*DATA SHOWN*.
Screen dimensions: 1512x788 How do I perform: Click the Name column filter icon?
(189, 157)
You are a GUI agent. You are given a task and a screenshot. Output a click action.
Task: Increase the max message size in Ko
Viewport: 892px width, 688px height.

*EXERCISE*.
Each line shown above needs to be transcribed exactly.

*RESPONSE BELOW*.
Screen dimensions: 1512x788 How do I perform: Click the Name column filter icon?
(189, 157)
You are a GUI agent. You are given a task and a screenshot. Output a click action.
Task: Increase the max message size in Ko
Viewport: 892px width, 688px height.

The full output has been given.